Stream-ETS: Low-latency End-to-end Speech Synthesis from Electromyography Signals
Conference: Speech Communication - 15th ITG Conference
09/20/2023 - 09/22/2023 at Aachen
doi:10.30420/456164039
Proceedings: ITG-Fb. 312: Speech Communication
Pages: 5Language: englishTyp: PDF
Authors:
Scheck, Kevin; Ivucic, Darius; Ren, Zhao; Schultz, Tanja (Cognitive Systems Lab, University of Bremen, Germany)
Abstract:
The electromyographic activity of articulatory muscles provides information about the speech production process. As such, Electromyography (EMG) signals are investigated for speech communication methods without acoustic speech in the context of Silent Speech Interfaces. For this, EMG-to-Speech (ETS) models predict acoustic speech from EMG signals captured during articulation. In this work, we propose Stream-ETS, a streamable end-to-end ETS system. Its architecture consists of a causal EMG encoder, processing EMG signals to Mel-spectrograms, and a causal neural vocoder, which predicts the acoustic speech signal.
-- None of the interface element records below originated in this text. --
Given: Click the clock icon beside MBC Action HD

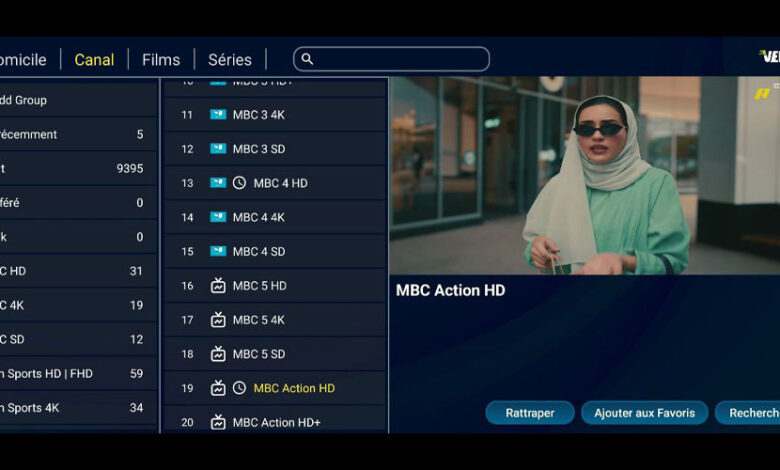Looking at the screenshot, I should click(x=239, y=388).
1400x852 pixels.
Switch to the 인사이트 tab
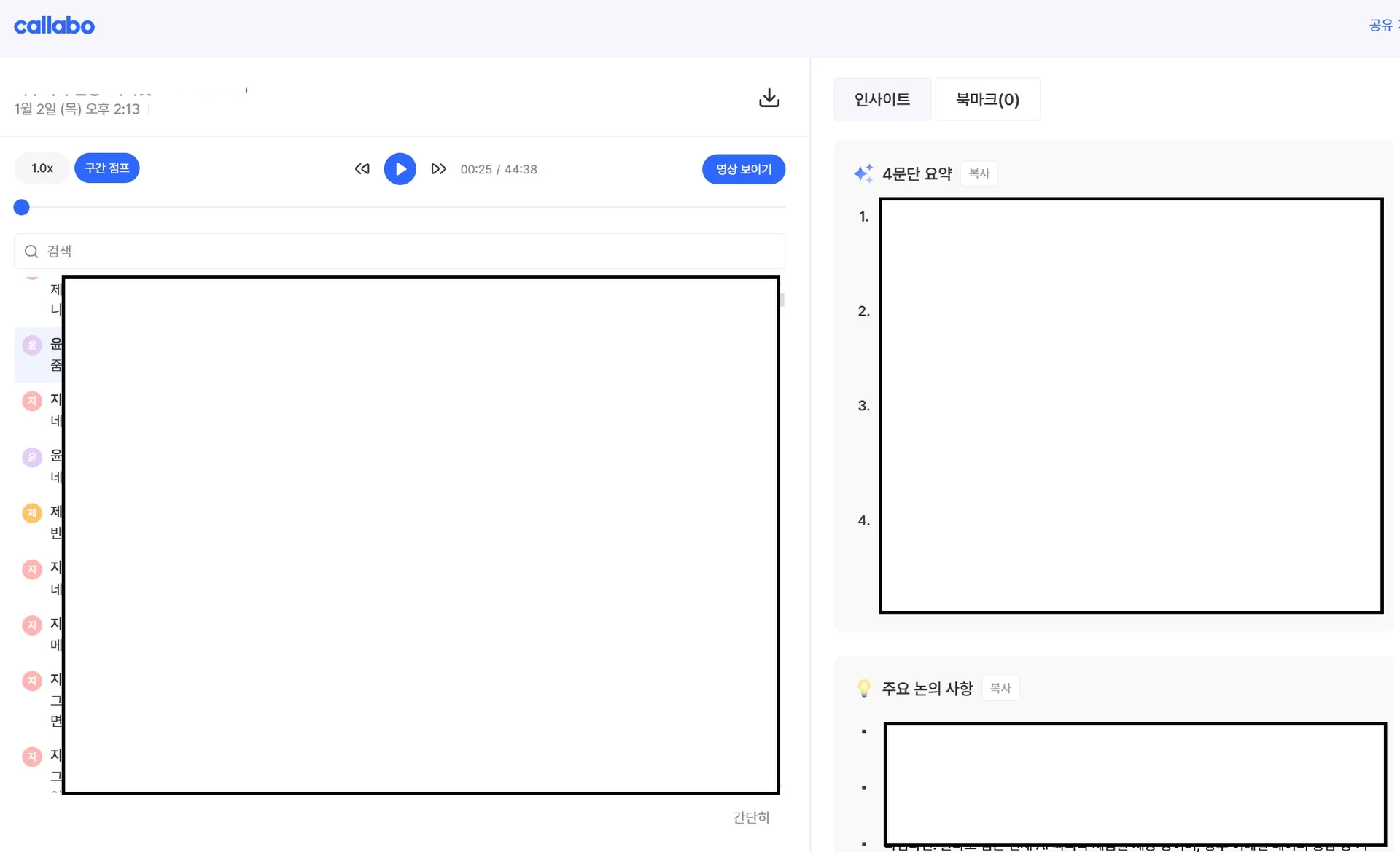[882, 99]
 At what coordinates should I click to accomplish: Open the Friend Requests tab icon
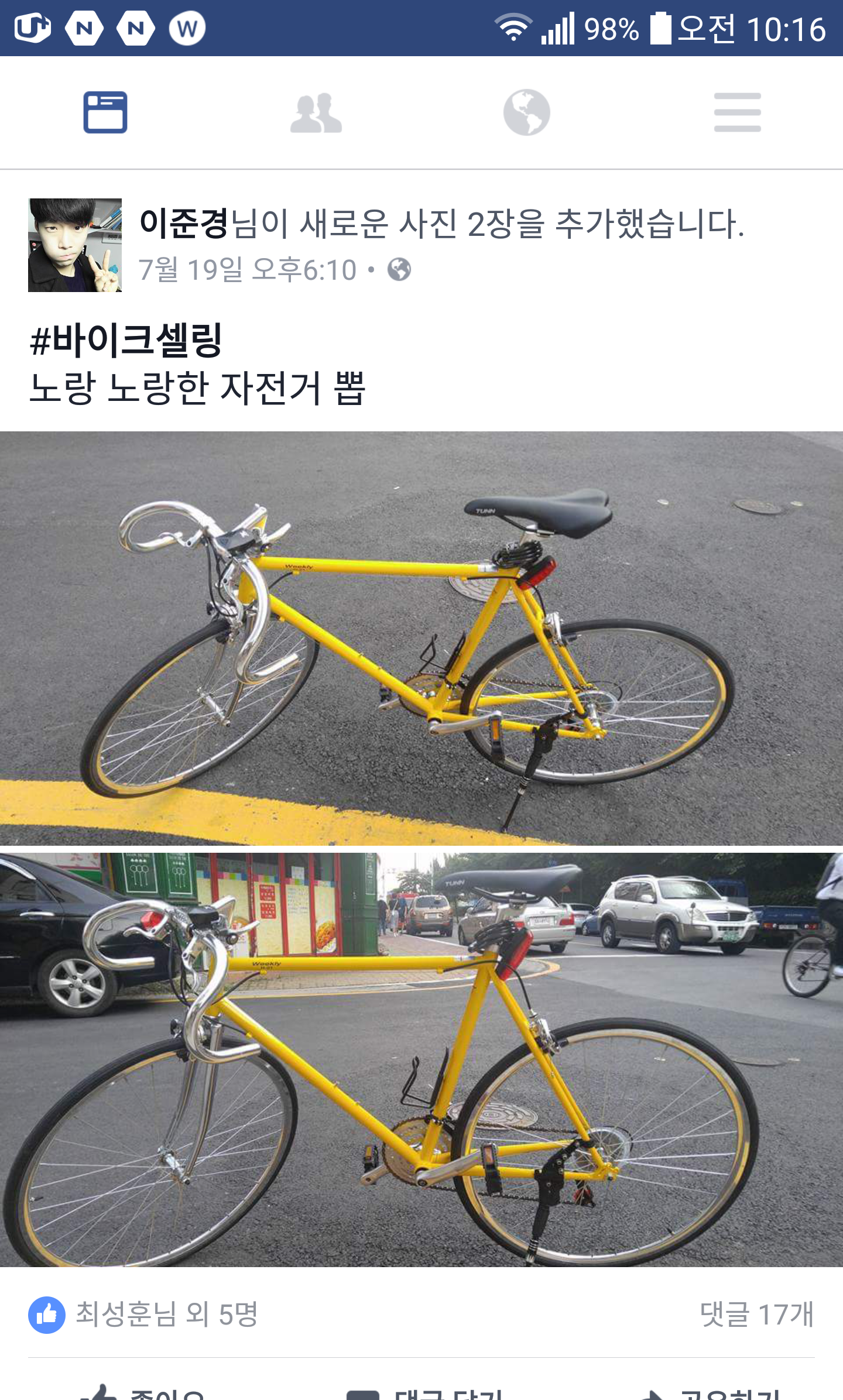click(x=316, y=113)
Using a GPU, Stream-ETS outputs acoustic speech from 10 millisecond chunks of EMG in approx. 8 milliseconds, making the system perform in real-time with a low-latency. We first pre-train both components and then perform end-to-end fine-tuning. Experiments indicate that end-to-end training increases the naturalness of the speech synthesis.